Dataset entries
- Opening Delimiter -

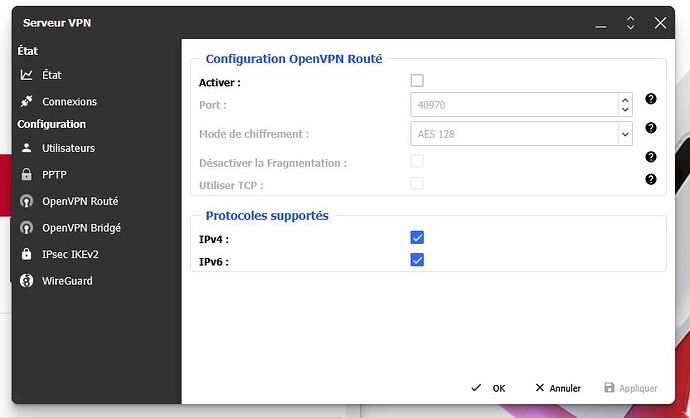Image resolution: width=690 pixels, height=418 pixels.
Task: Open the OpenVPN Bridgé section
Action: pyautogui.click(x=80, y=228)
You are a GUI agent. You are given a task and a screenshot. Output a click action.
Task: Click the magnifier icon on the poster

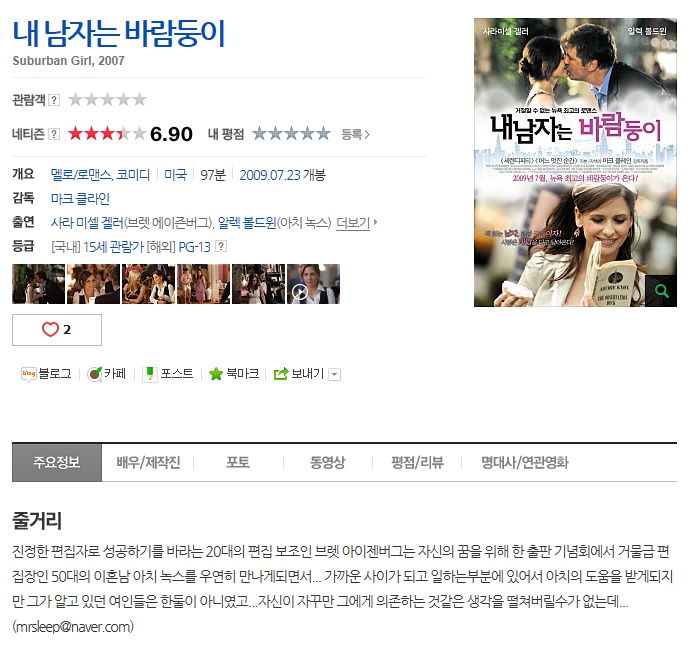coord(661,291)
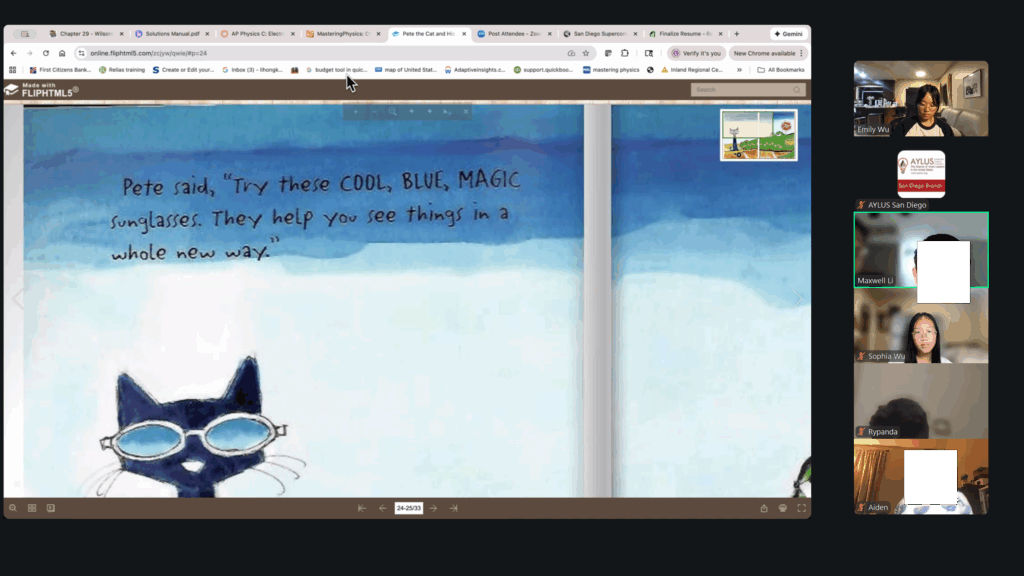This screenshot has width=1024, height=576.
Task: Open the zoom magnifier in the flipbook toolbar
Action: click(13, 508)
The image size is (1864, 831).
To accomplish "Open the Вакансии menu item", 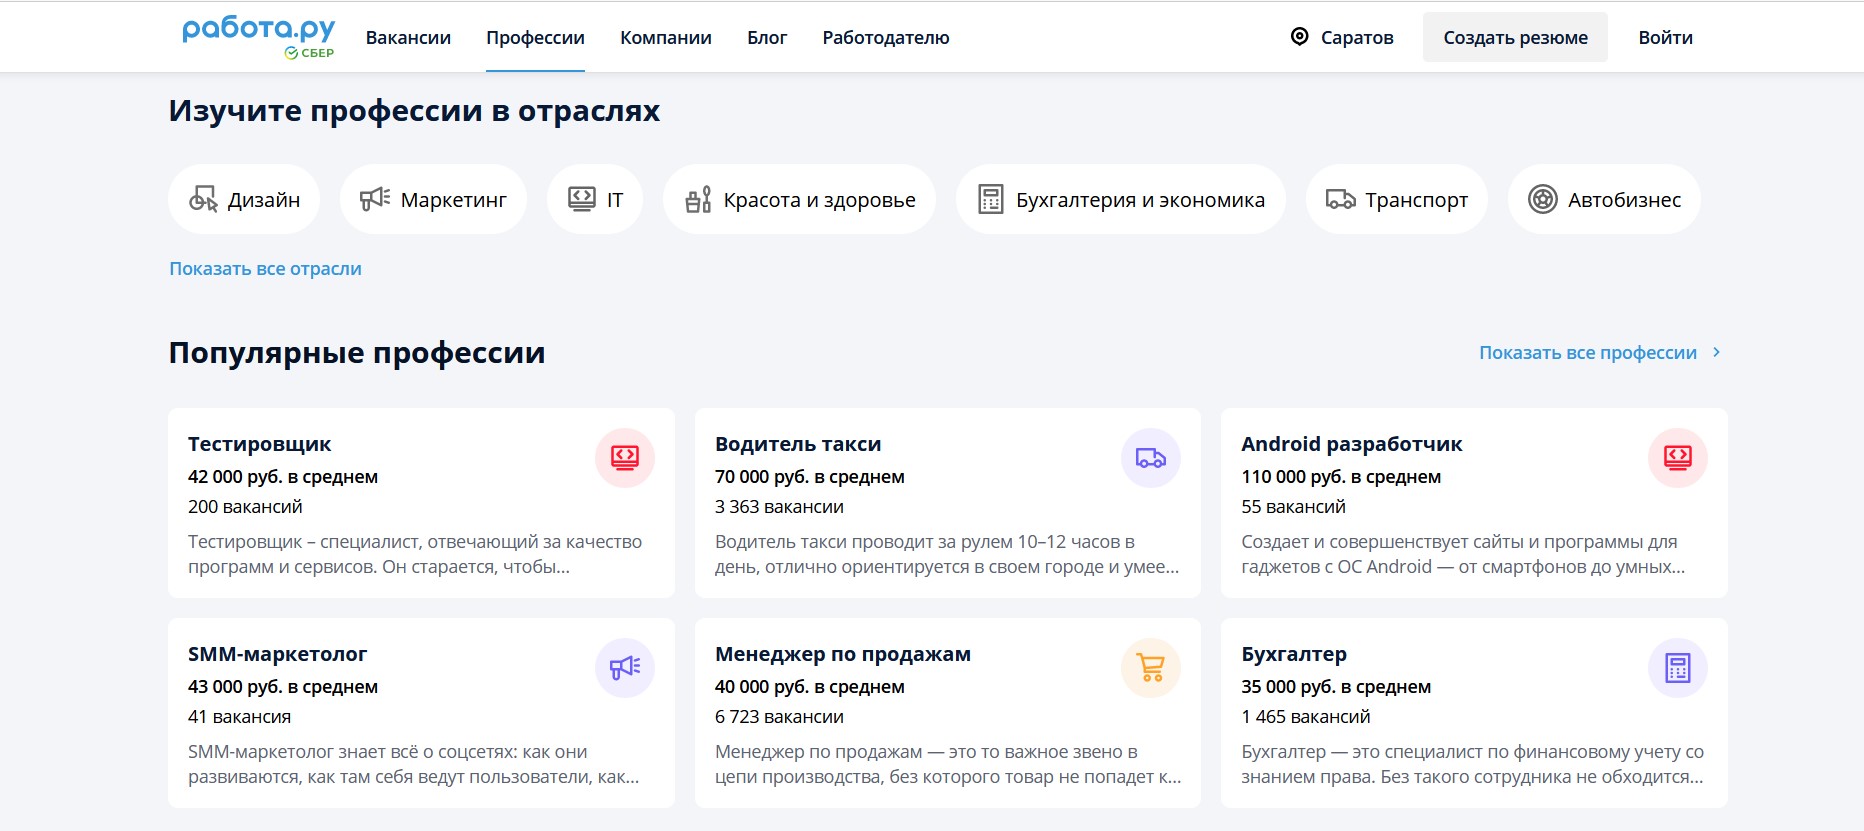I will tap(408, 38).
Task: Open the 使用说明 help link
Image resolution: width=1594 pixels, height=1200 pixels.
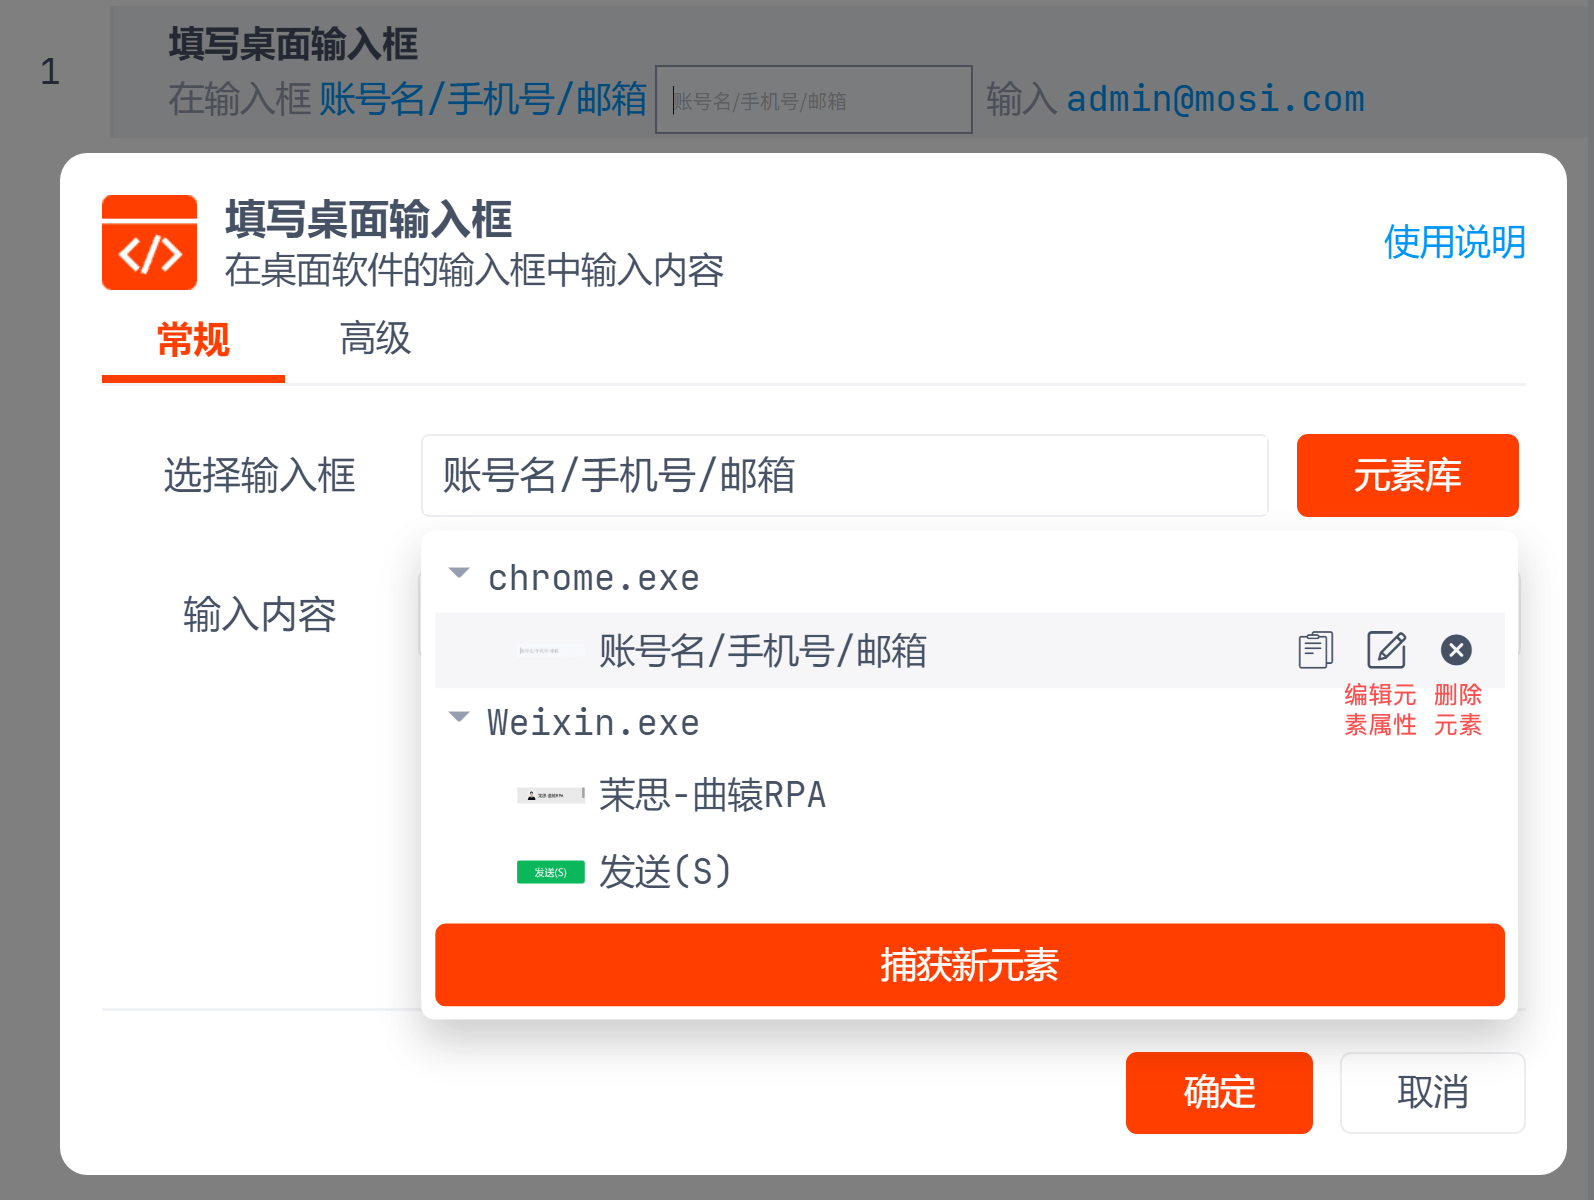Action: pyautogui.click(x=1454, y=243)
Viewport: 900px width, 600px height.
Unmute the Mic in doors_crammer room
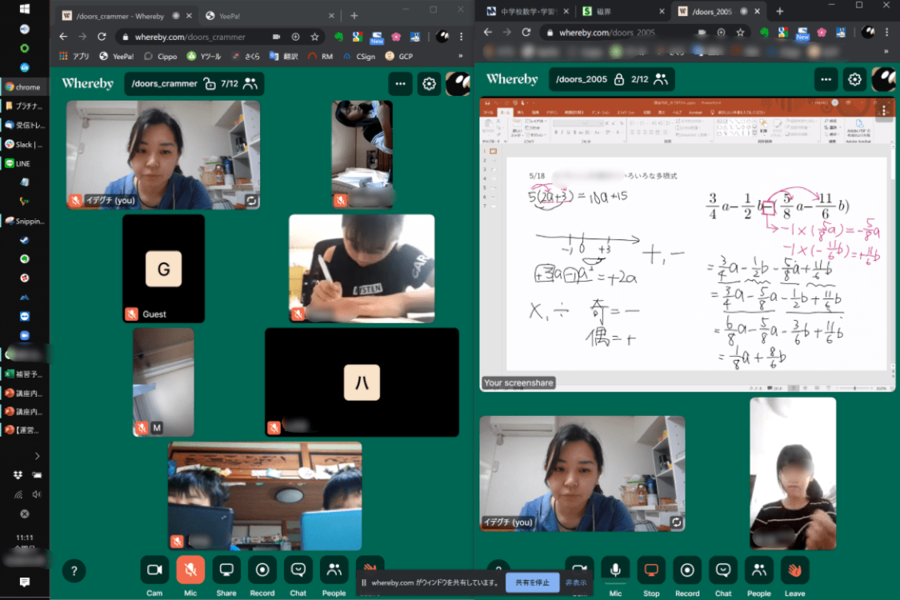click(190, 569)
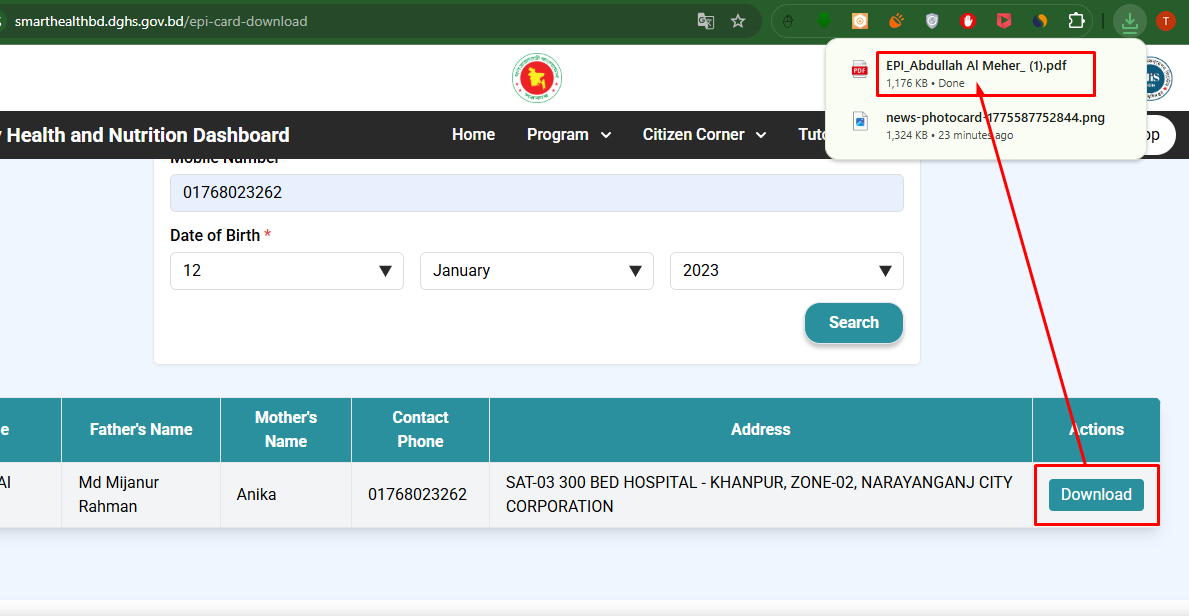Click the shield privacy extension icon

[931, 20]

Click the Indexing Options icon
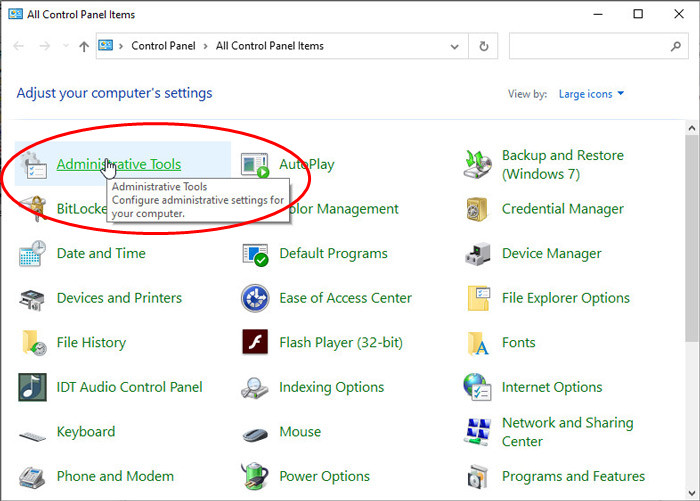255,387
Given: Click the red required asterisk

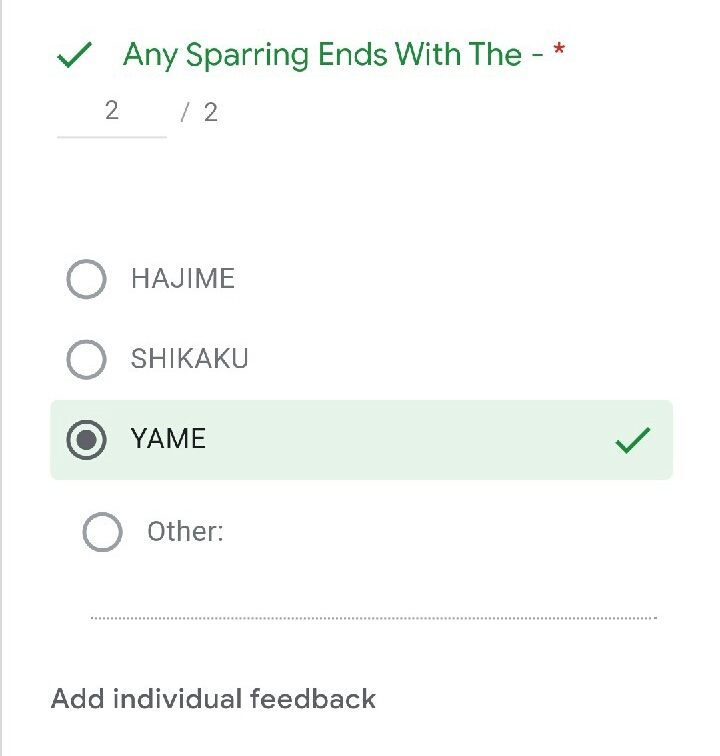Looking at the screenshot, I should (x=558, y=52).
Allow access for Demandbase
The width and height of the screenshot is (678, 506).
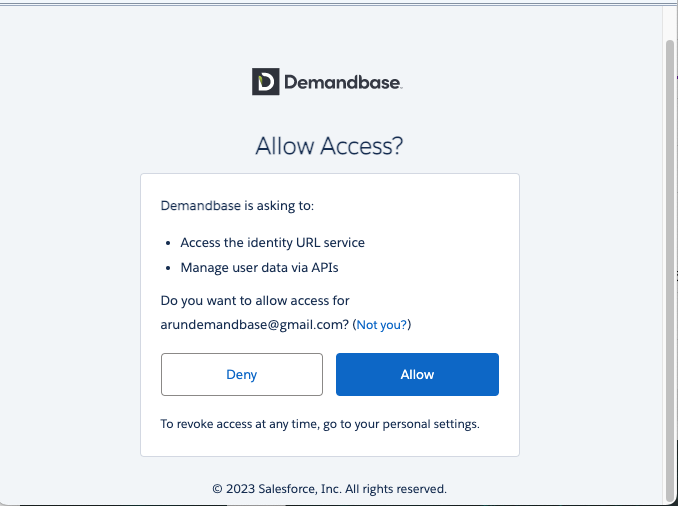417,375
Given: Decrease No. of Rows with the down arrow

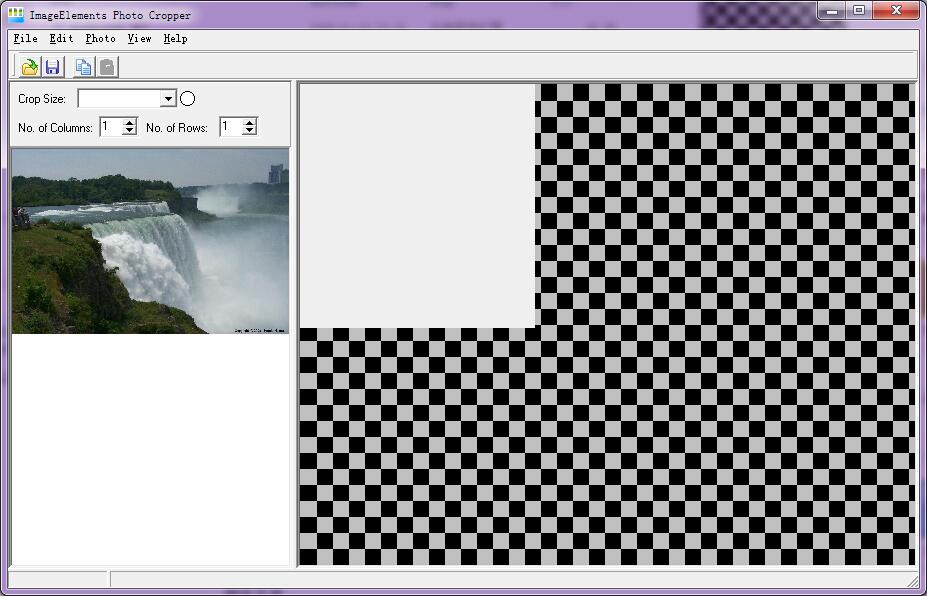Looking at the screenshot, I should (x=249, y=131).
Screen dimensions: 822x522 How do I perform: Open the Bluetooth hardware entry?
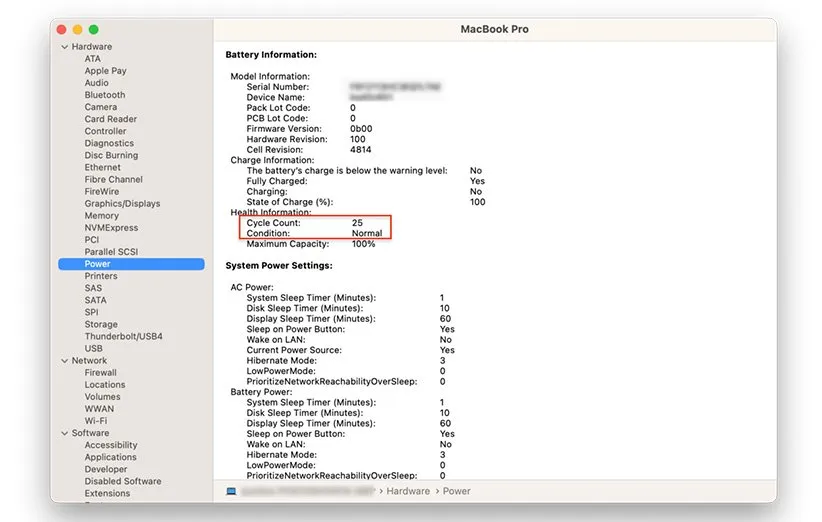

- Closing Delimiter -

Give again, word for word, only the lines from the line containing "Click the Indexing Options icon" through the last line above, both included; leave the pictures out.

Click the Indexing Options icon
255,387
Given: Click the red required asterisk

Looking at the screenshot, I should (x=558, y=52).
Allow access for Demandbase
The width and height of the screenshot is (678, 506).
417,375
Given: Decrease No. of Rows with the down arrow

Looking at the screenshot, I should (x=249, y=131).
Screen dimensions: 822x522 How do I perform: Open the Bluetooth hardware entry?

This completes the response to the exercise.